There are other critics as well. Armenia has recently suffered losses in clashes with Azerbaijan. They and other supporters of Armenia are critical of Israel’s close relations with Baku. Two writers argued in an op-ed at the ‘Post’ in mid-September that “Israel can use its leverage with Baku to pave a middle path between realpolitik and its values, becoming a stabilizing player in the South Caucasus.”
The critics matter because the US and other countries that are close to Israel, such as France, care about these issues. They may not want to see Israel as a party to a conflict or see Israel’s arms fueling a conflict in the Caucasus. US Speaker of the House Nancy Pelosi was recently in Armenia, for instance.
The critics aren’t likely to see much movement by Israel in the future. Clearly, Israel-Azerbaijan relations are only growing strong. This does have important contexts on other fronts. It does tie into the work Israel and Turkey are doing to mend ties. Will these ties really be mended? Turkey’s decision to heat up tensions with Greece and Cyprus can affect Israel’s ties with those important countries.
Similarly, energy issues are at work here. A new Israeli agreement with Lebanon being pushed by the US could have ramifications. If that happens it could secure Israel’s off-shore gas fields, but also give Lebanon more access to areas at sea. Who might drill off the coast of Lebanon? Turkey? French companies? Turkey is keen to have Israel route trade via Ankara and Ankara also wants to angle to make Europe more reliant on its energy exports. At the same time, Azerbaijan and Turkey both work with Moscow; and Israel doesn’t want to anger Russia, despite sympathy for Ukraine.

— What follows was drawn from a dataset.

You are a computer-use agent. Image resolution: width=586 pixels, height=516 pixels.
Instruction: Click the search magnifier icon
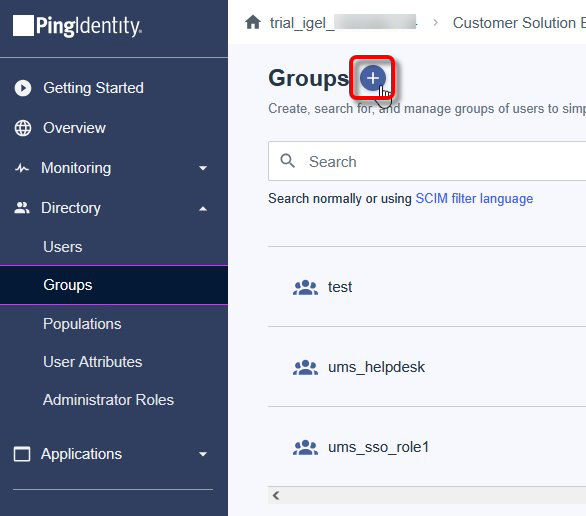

These are complex issues that many call “geopolitics” or “realism” in foreign policy. For Israel, this isn’t some strategic game, Israel has immediate needs. It wants friends in the region and it wants to grow relations with countries like the UAE, Bahrain, Azerbaijan, Egypt and Morocco; as well as warm ties with Jordan and Turkey.
With Russia’s invasion of Ukraine, a new world order has emerged that is more chaotic. This means there will likely be more conflict in the region and adjacent areas. There could be more clashes between Baku and Yerevan. Turmoil in Iran could spill over and it is only a matter of time before more clashes in Iraq; and in Yemen.
Given all these realities Israel not only wants the ties with Baku to flourish but to cement them publicly. That is partly why Gantz’s trip matters so much. It’s about the public aspect, not just quiet arms trade or energy trade. The government of Lapid and Bennett, along with Gantz’s transformative role as a Defense Minister diplomat, has put emphasis on public meetings and trips; unlike Netanyahu’s administration which preferred fewer public events.
Ties with Azerbaijan may be controversial for some, but for Israel’s leadership, these are strategic relations that will be invested in.